Table of Contents
## Reservoir Sampling Performance

### Update Speed

### Union Speed

### Comparison with Apache DataFu

### Code Location

The following table shows the update performance of a reservoir sketch. We look at 4 average per-item update times:
The first `k` items when initially filling the reservoir, the next `k` items when the probability of
accepting a new item is > 0.5, any remaining items where the acceptance probability is < 0.5, and the overall average.

Filling | p(accept)>=0.5 | p(accept)<0.5 | Overall |
---|---|---|---|

24.3ns | 24.8ns | 24.5ns | 24.5ns |

These results were generated with items consisting of `Long`s k=2^20 and n=2^24, and are the averaged result after
1000 priming iterations (not counted) and an additional 1000 test iterations. Tests were performed on a 2012 MacBook Pro.

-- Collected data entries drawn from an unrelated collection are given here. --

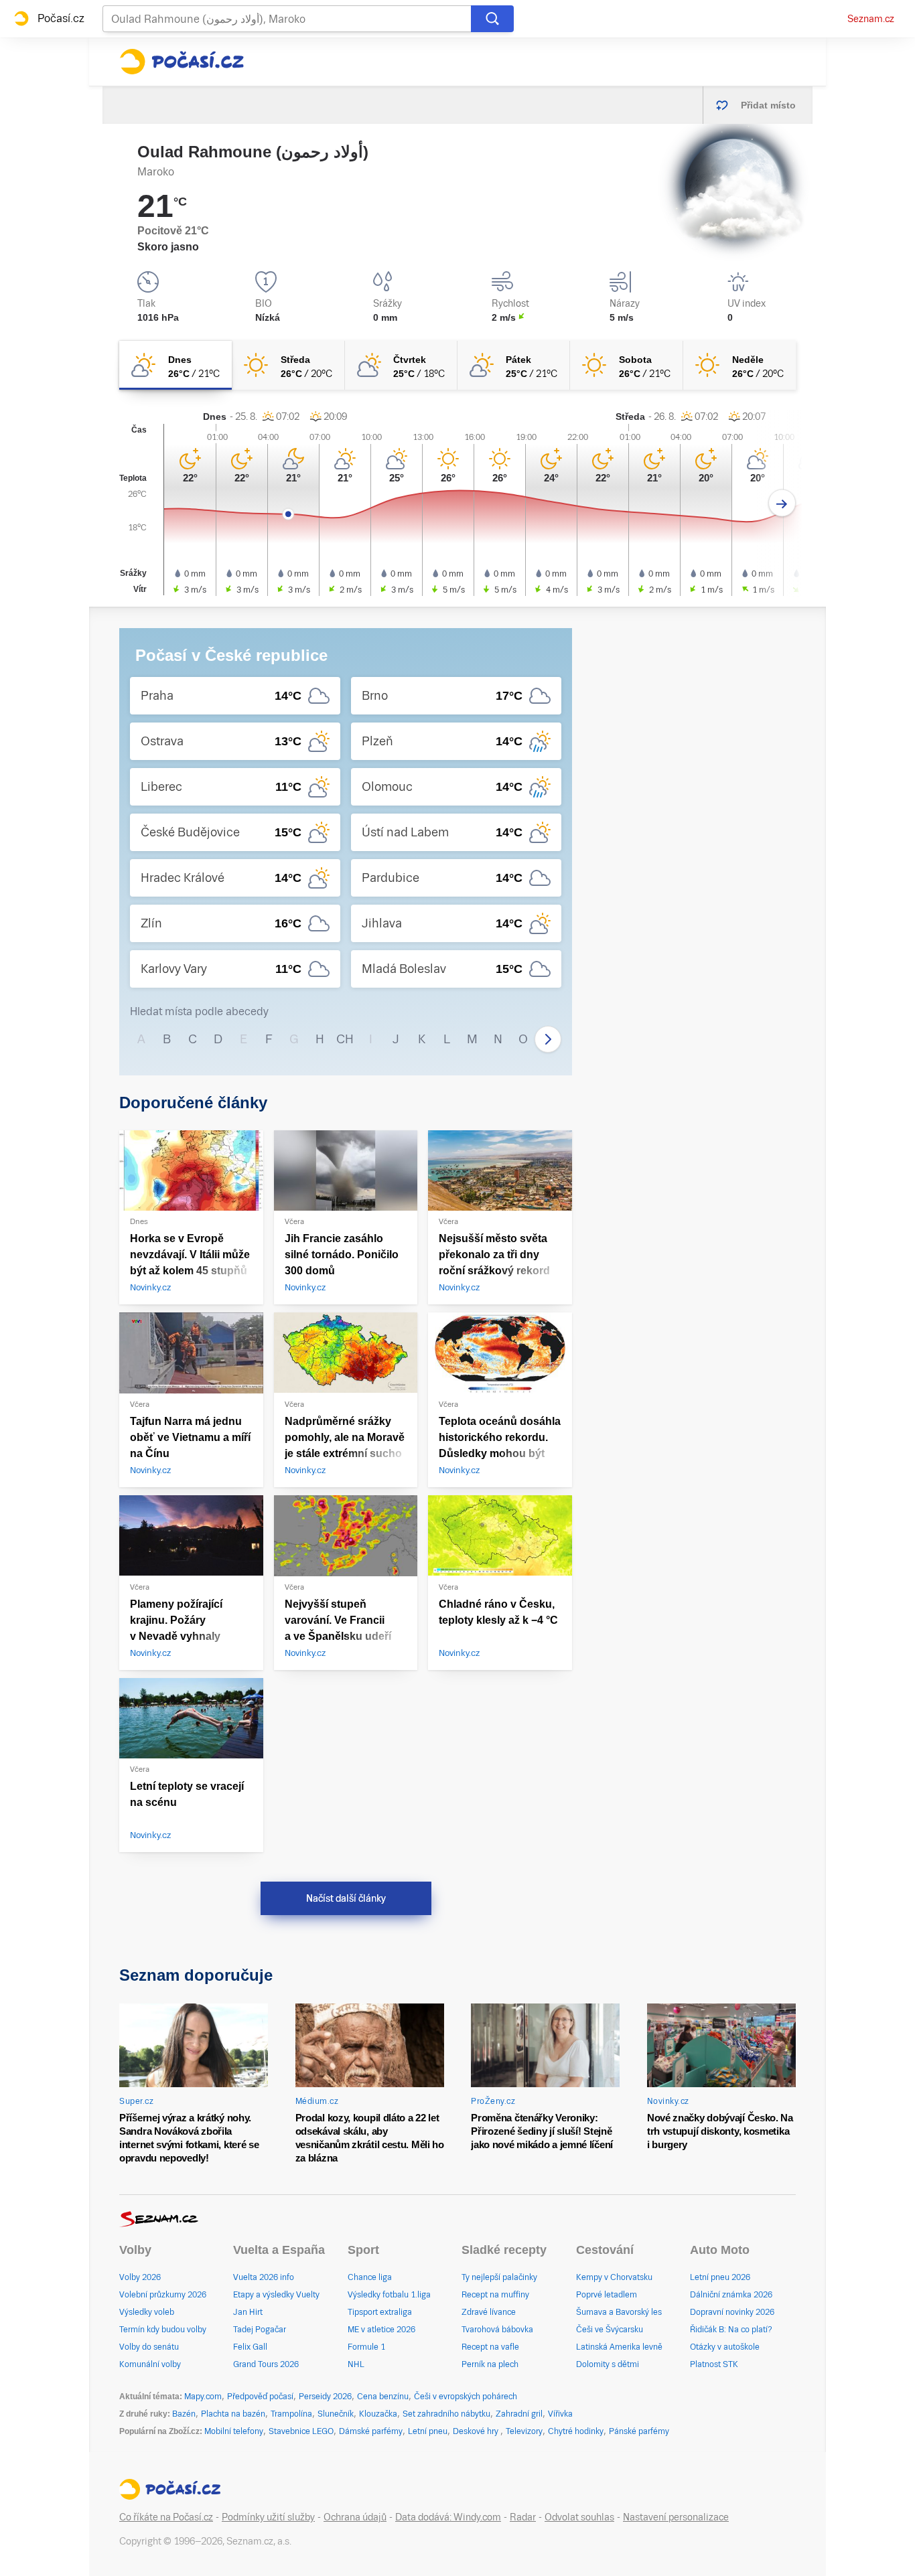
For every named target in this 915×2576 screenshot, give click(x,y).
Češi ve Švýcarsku (609, 2329)
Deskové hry (476, 2431)
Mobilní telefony (233, 2431)
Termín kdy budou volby (162, 2329)
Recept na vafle (490, 2347)
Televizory (524, 2431)
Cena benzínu (383, 2396)
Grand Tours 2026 (266, 2364)
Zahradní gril (519, 2414)
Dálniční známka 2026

We always return sufficient information with our reservoir sample sketches to be able to union reservoirs to obtain
a reservoir sample over the combined inputs. Below, we present merge speeds for sketches for several values of `k`.

k | Mean (ms) | Stdev (ms) |
---|---|---|

100 | 0.002 | 0.0004 |

1000 | 0.018 | 0.0009 |

10000 | 0.189 | 0.066 |

100000 | 1.846 | 0.232 |

Here, we used an item type of `Integer`, although the specific type seems to have no impact on performance. Because each
reservoir stores a set of `Object` pointers, we believe this will be true regardless of the object type, subject to memory
interactions for item types with large class objects. Each result was again produced with 1000 iterations. Each trial
unioned a set of 1000 sketches with a uniform `k` but filled based on a lognormal distribution around `k`; some reservoirs
had `n < k` while other reservoirs had moved into sampling mode.

Consistent with reservoir updates, we can see that union speed has a nearly linear relationship with reservoir size.

DataFu is an Apache Incubator project that includes a set of Pig UDFs for various data processing purposes. Because the focus of the Sketches library is on sublinear or bounded-size algorithms, compared the performance of our reservoir sampling Pig UDF against DataFu’s basic reservoir sampling, which uses a pre-specified maximum size.

We tested the two Pig UDFs using the same methodology: Generate input data, instantiate the UDF object, and time calls to `exec()`.
Lacking a dedicated Hadoop cluster for proper experimental control, tests were run directly in Java on a local (and rather aged) box.
The relative performance was consistent across various values of `k` so we present `k=2048` as a representative example.

Because the data is input as a Pig `DataBag`, the UDF knows the input data size when starting processing. If the total input size is
less than the maximum reservoir size, the entire input data can be returned, which requires handling only a pointer to the DataBag,
which is a constant time independent of the size of the bag. As a result, the time per update decreases with increasing data size until
the total input data reaches `k`. While DataFu returns only the input bag, the Sketches library returns a `Tuple` of (n, k, samples)
to allow for future unioning; the need to allocate a new container explains the time difference between the systems in this time range.

When we must sample data, the Sketches library outperforms DataFu. DataFu’s underlying data is stored as a priority queue, which
allows for compact code at the expect of more expensive updates. The performance difference is largest when `n` is only slightly
larger than `k`, which corresponds to the region in which new items are frequently accepted into the reservoir. With a heap-based
implementation, each accepted item incurs an update cost of log(k). As the number of items grows, the cost of processing each
data element becomes relatively larger and dominates the total cost, which is why DataFu’s performance starts to asymptote towards
that of the Sketches library.

All testing code for these results is available in the sketches-misc repository.